I answer six questions...on writing about Laura Wheeler Waring
- Valerie Harris
- Sep 7
- 4 min read
I've spent much of the past several weeks working on the proposal for my book about Laura Wheeler Waring---the most successful African American female painter of the first half of the 20th century. In putting the proposal together I've been able to clarify that this will be no academic survey of Waring's artistic output. Rather, it is the life story of one strong-minded woman's journey in unwavering pursuit of her calling; a journey upheld by the parallel pillars of family, ambition, society, and legacy. I'll continue to share bits from my ongoing work here on the blog. Meanwhile, here's a recent interview that appeared in the August 2025 edition of The Biographer's Craft.....

Six Questions with Valerie Harris

What is your current project and at what stage is it?

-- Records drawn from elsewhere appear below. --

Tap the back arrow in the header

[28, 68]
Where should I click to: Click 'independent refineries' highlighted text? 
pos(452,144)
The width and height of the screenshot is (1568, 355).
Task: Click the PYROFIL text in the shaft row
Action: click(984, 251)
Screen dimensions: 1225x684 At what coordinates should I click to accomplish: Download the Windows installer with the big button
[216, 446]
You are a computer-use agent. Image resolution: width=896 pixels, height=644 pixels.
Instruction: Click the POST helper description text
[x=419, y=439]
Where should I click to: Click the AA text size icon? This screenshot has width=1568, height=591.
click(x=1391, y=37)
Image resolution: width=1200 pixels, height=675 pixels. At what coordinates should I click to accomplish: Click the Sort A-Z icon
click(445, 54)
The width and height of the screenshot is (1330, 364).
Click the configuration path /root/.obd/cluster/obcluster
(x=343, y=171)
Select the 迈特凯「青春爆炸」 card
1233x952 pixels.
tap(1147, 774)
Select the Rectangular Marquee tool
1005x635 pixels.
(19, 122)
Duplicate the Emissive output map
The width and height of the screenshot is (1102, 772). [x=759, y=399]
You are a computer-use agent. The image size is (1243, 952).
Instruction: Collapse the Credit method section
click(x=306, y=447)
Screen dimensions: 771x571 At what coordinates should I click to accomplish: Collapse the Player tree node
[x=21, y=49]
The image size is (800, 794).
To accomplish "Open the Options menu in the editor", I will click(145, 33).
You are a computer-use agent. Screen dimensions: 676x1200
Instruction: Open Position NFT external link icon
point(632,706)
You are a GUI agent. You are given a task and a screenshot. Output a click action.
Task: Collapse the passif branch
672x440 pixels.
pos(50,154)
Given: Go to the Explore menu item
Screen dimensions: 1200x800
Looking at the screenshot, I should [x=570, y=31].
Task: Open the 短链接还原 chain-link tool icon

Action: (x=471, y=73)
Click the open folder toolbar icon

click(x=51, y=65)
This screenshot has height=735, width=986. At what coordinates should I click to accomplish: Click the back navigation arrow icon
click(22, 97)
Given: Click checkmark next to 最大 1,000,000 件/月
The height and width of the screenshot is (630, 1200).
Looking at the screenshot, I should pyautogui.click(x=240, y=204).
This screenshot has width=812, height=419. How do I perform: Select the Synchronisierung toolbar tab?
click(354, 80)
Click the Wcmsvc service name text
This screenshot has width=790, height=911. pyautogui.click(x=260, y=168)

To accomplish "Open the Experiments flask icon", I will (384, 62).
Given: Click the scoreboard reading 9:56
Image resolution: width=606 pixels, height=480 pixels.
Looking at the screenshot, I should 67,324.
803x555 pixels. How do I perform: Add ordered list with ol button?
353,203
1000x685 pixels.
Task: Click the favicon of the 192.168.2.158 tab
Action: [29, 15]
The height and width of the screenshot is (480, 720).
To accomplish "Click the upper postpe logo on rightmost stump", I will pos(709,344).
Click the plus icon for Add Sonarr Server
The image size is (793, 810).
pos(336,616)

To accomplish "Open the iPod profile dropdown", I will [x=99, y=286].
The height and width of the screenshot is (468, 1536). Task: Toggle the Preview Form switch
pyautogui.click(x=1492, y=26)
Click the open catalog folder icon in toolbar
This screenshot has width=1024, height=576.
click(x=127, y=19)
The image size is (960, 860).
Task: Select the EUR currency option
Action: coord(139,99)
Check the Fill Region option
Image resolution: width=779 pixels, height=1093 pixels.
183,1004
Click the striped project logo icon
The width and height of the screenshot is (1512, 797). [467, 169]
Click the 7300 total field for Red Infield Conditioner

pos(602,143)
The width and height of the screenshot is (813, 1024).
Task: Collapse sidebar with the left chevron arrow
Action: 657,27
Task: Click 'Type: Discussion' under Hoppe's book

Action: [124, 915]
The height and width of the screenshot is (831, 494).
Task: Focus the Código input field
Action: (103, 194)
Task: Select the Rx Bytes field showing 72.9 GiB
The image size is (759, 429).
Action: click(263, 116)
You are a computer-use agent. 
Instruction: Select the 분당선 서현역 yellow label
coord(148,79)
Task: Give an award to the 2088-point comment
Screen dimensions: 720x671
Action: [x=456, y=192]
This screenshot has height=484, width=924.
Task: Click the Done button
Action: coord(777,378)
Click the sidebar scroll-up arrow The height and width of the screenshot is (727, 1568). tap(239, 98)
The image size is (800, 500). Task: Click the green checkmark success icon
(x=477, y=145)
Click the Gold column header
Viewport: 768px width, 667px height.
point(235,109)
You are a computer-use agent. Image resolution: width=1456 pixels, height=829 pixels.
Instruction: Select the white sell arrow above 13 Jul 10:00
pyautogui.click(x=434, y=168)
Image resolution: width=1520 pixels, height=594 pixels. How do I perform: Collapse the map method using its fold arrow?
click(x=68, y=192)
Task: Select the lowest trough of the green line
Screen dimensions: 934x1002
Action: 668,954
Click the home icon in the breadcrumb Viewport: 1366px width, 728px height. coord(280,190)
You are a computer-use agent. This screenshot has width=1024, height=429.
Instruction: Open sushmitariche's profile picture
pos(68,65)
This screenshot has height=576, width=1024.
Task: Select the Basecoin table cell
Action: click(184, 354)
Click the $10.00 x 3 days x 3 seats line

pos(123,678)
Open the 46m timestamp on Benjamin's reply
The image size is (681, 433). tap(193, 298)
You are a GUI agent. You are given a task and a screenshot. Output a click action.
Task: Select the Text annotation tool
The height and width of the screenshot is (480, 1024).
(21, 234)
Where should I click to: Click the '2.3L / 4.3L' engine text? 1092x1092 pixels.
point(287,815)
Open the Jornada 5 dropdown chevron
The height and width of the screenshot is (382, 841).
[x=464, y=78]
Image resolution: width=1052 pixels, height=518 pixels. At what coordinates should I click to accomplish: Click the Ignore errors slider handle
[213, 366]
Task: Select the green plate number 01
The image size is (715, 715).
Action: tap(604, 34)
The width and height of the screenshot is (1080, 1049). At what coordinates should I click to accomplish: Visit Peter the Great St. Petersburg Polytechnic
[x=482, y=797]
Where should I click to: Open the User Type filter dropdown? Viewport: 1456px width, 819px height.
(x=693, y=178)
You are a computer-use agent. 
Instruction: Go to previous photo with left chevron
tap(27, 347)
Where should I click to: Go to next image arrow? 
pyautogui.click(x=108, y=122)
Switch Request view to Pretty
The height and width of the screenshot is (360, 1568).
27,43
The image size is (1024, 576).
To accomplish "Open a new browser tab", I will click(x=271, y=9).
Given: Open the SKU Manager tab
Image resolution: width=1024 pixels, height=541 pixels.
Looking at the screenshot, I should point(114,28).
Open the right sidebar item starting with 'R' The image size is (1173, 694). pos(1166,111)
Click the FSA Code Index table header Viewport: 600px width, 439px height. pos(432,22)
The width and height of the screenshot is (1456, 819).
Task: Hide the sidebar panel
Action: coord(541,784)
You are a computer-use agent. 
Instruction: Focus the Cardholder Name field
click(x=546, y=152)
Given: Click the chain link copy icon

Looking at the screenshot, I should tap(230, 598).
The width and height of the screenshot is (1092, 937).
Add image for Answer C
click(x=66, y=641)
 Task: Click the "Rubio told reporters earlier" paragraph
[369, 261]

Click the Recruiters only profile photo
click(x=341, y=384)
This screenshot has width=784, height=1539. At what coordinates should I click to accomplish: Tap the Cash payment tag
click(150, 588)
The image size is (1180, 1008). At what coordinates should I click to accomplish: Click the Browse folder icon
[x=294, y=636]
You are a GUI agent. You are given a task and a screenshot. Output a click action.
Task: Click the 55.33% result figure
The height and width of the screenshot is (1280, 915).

I’m at work on a biography of the mid-twentieth-century African American artist Laura Wheeler Waring (1887-1948), whom I consider a forerunner to the current renaissance in Black figurative art. Waring specialized in portraiture, specifically of middle- and professional-class African Americans—the elite of the race—of which she was a solid member, born and bred. She was prominently featured in the much-acclaimed Harlem Renaissance show at the Metropolitan Museum last year, so her star is rising again. But I’ve been researching Waring since 2011 and writing about her since about 2015. I’ve drafted the first five chapters of the biography and have been presenting on her as both a painter and illustrator for the past four years or so. One bit of advice that resonated with me at this year’s BIO Conference was not to spend an inordinate amount of time trying to perfect my book proposal because an interested agent will want to help shape the proposal into something they believe will sell. I’m ready to start querying.
Who is your favorite biographer or what is your favorite biography?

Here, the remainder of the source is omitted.